Mitochondrial DNA (mtDNA) mutations cause severe metabolic diseases and are implicated in aging, cancer, and neurodegeneration. Mitochondria contain hundreds of mtDNA copies, permitting multiple genome variants per cell. Some cell types display a clear bias for or against mutated mtDNA, but the molecular basis of this preference is obscure. Overexpression of the mitophagy protein Parkin can enrich wild-type mtDNA by clearing mitochondria harbouring a deleterious protein-coding mutation, thus implicating the PINK1-Parkin pathway in biased mtDNA segregation.
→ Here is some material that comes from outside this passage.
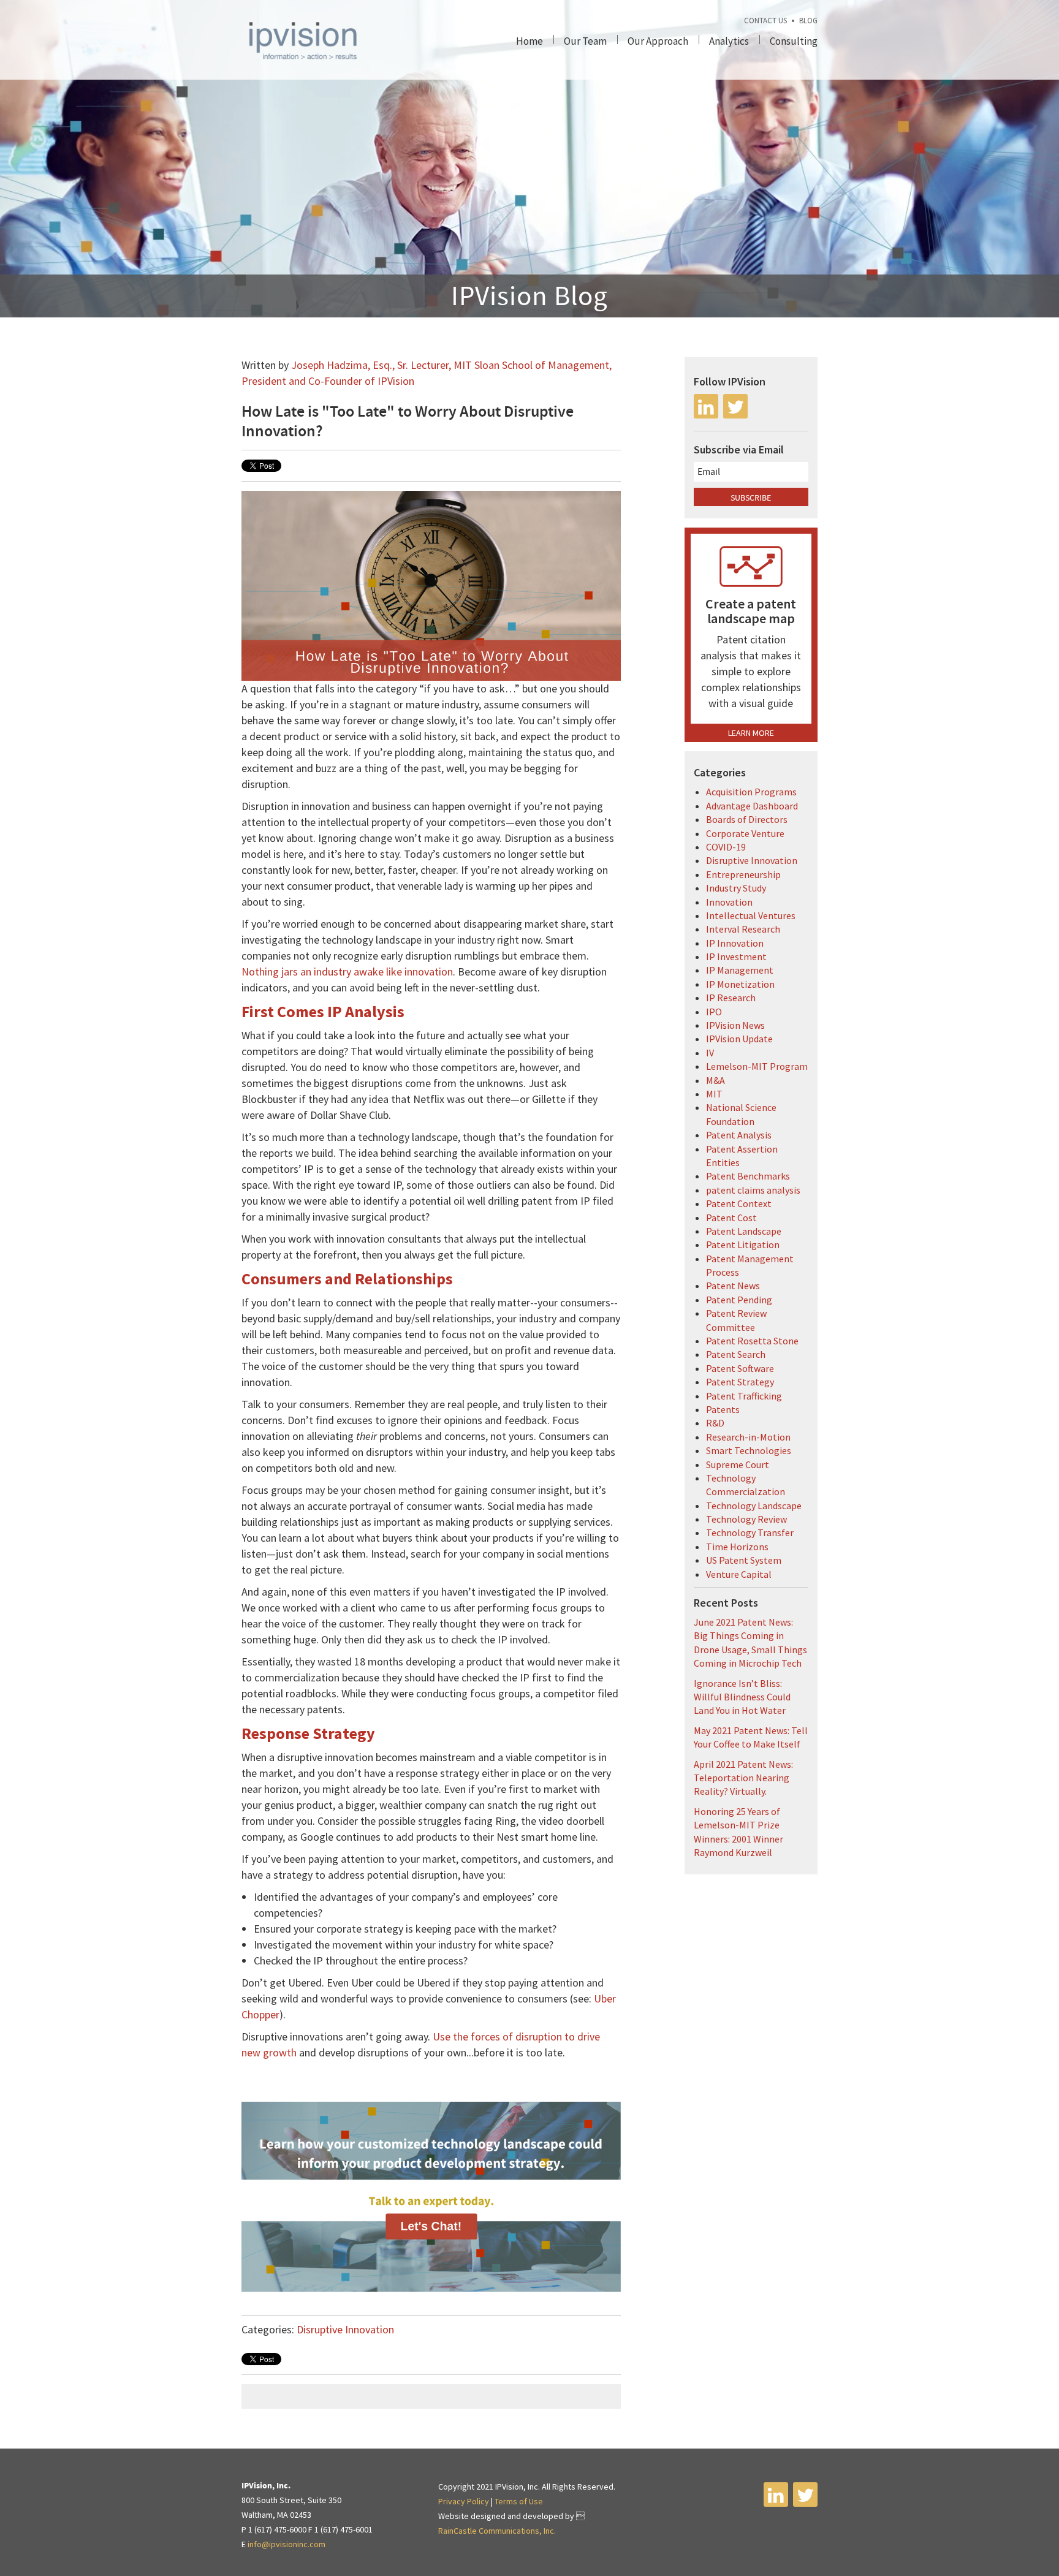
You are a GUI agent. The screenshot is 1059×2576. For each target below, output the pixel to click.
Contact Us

Therefore, we modulated the levels of Parkin and PINK1 in cells carrying the pathogenic A3243G tRNA point mutation. Interestingly, Parkin and PINK1 overexpression did not drive the selection of WT mtDNA in this system. Rationalizing that clearance of tRNA and protein-coding gene mutations may rely on different mechanisms, we increased demand on mitochondrial function via amino acid starvation or glycolysis inhibition. These treatments reduced mutation load in a subset of clones and, additionally, glucose deprivation promoted a reproducible reduction in the tRNA mutation load, regardless of Parkin and PINK1 overexpression. We conclude that the PINK1-Parkin pathway cannot effectively filter all types of mtDNA mutations and that glucose deprivation offers a viable alternative for reducing the level of mutant mtDNA in cells.